Stored items from a collection
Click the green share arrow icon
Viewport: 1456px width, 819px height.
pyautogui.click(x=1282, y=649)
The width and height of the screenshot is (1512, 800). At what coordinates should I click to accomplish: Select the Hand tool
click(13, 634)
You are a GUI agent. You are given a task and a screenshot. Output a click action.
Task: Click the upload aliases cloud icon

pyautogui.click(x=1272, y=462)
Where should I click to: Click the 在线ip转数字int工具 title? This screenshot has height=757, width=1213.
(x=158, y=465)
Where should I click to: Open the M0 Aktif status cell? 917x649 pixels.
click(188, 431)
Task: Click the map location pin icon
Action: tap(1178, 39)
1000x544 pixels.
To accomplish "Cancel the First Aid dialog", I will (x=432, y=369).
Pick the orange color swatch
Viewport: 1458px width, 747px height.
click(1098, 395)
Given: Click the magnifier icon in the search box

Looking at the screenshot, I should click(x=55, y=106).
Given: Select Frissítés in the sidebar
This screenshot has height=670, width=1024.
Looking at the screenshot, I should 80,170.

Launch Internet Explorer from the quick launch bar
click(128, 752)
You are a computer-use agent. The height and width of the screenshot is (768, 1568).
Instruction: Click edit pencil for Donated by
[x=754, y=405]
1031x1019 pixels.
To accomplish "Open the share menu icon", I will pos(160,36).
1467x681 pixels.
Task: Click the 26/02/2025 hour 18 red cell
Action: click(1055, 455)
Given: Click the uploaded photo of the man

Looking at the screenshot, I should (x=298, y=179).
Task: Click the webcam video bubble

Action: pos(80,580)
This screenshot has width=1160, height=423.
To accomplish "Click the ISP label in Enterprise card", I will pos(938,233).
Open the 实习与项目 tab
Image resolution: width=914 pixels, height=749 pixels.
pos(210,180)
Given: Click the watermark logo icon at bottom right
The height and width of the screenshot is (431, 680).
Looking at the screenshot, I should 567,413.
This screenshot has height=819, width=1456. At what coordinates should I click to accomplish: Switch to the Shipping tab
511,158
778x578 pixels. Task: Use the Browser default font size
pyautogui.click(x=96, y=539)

Exercise directions: Copy out the records once more. Match them exactly.

Answer area:
Click the green share arrow icon
Viewport: 1456px width, 819px height.
pyautogui.click(x=1282, y=649)
The width and height of the screenshot is (1512, 800). At what coordinates should I click to accomplish: Select the Hand tool
click(13, 634)
You are a GUI agent. You are given a task and a screenshot. Output a click action.
Task: Click the upload aliases cloud icon

pyautogui.click(x=1272, y=462)
Where should I click to: Click the 在线ip转数字int工具 title? This screenshot has height=757, width=1213.
(x=158, y=465)
Where should I click to: Open the M0 Aktif status cell? 917x649 pixels.
click(188, 431)
Task: Click the map location pin icon
Action: tap(1178, 39)
1000x544 pixels.
To accomplish "Cancel the First Aid dialog", I will (x=432, y=369).
Pick the orange color swatch
Viewport: 1458px width, 747px height.
click(1098, 395)
Given: Click the magnifier icon in the search box

Looking at the screenshot, I should click(x=55, y=106).
Given: Select Frissítés in the sidebar
This screenshot has height=670, width=1024.
Looking at the screenshot, I should 80,170.

Launch Internet Explorer from the quick launch bar
click(128, 752)
You are a computer-use agent. The height and width of the screenshot is (768, 1568).
Instruction: Click edit pencil for Donated by
[x=754, y=405]
1031x1019 pixels.
To accomplish "Open the share menu icon", I will pos(160,36).
1467x681 pixels.
Task: Click the 26/02/2025 hour 18 red cell
Action: click(1055, 455)
Given: Click the uploaded photo of the man

Looking at the screenshot, I should (x=298, y=179).
Task: Click the webcam video bubble

Action: pos(80,580)
This screenshot has width=1160, height=423.
To accomplish "Click the ISP label in Enterprise card", I will pos(938,233).
Open the 实习与项目 tab
Image resolution: width=914 pixels, height=749 pixels.
pos(210,180)
Given: Click the watermark logo icon at bottom right
The height and width of the screenshot is (431, 680).
Looking at the screenshot, I should 567,413.
This screenshot has height=819, width=1456. At what coordinates should I click to accomplish: Switch to the Shipping tab
511,158
778x578 pixels. Task: Use the Browser default font size
pyautogui.click(x=96, y=539)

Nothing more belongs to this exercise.